Thirty-sixth Sunday.


THE JEWS AT BABYLON.

FIRST READING.

"By the rivers of Babylon, there we sat down, yea, we wept, when we remembered Zion."—Psalm 137:1.

WHEN the Jews came to Babylon, some were made to live in the city, where they worked at trades, and kept shops. Others lived in the country and worked in the fields. These were not like the fields at home. The goodly land at home was full of hills and valleys, with sloping pastures for the flocks, and vineyards on the sides of the hills; but the land round Babylon was quite flat, with broad rivers flowing slowly and lazily through the meadows, with weeping willows upon their banks.
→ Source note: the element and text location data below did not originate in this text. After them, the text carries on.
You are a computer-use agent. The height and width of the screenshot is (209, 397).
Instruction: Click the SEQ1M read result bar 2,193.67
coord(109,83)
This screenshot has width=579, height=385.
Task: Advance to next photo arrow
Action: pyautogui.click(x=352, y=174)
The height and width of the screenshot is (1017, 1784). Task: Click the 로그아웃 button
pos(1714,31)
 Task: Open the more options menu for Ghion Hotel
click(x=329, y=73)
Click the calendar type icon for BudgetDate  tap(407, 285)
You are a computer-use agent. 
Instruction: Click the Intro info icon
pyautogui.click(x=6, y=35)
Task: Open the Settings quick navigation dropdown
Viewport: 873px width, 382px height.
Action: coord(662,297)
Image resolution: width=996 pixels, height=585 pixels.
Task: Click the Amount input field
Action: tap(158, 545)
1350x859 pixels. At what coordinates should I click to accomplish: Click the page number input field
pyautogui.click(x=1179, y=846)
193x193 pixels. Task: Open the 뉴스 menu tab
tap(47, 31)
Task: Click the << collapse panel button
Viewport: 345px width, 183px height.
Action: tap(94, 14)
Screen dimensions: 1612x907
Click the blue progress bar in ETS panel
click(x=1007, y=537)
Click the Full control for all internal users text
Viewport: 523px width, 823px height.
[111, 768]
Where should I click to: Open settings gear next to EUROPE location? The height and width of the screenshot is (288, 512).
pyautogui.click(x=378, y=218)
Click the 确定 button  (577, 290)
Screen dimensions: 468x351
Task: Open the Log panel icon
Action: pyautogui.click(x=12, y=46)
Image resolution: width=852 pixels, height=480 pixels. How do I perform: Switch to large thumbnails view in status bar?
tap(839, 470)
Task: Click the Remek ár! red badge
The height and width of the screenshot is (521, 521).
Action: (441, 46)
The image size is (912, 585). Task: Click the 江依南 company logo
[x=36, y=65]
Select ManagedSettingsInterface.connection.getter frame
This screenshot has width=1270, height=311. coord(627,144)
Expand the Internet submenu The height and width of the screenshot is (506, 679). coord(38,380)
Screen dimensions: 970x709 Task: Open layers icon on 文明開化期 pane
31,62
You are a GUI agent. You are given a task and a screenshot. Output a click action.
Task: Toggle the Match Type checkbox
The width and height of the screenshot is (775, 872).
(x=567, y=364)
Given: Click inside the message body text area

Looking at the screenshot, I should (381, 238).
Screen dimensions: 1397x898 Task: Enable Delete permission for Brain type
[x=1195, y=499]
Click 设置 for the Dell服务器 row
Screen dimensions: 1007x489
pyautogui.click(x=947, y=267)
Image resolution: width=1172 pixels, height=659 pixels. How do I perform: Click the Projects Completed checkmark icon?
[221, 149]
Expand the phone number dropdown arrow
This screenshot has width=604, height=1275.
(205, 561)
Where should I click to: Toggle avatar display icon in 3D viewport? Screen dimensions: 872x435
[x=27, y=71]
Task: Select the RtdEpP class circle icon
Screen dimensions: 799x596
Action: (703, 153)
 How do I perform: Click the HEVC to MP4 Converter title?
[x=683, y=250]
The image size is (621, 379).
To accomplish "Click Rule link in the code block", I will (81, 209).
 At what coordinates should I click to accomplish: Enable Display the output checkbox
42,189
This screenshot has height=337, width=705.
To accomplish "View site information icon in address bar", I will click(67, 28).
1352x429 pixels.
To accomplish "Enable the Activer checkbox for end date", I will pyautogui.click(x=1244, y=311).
While Jerusalem was being besieged, Ezekiel, at Babylon, drew the picture of the town on a tile, and shut it in with a wall, and lay watching it, and weighing out a little bit of bad bread for himself to eat every day, that the other Jews who were with him might know what was going on among their brethren at Jerusalem, as God told him.

And in a vision he saw the angels come and mark in their foreheads all that were good, that they might not be hurt in the siege; while the bad would die by sword, and hunger, and sickness. So it is still, God saves His own good ones. The angels know and mark them, when all the rest are given up to God's terrible anger.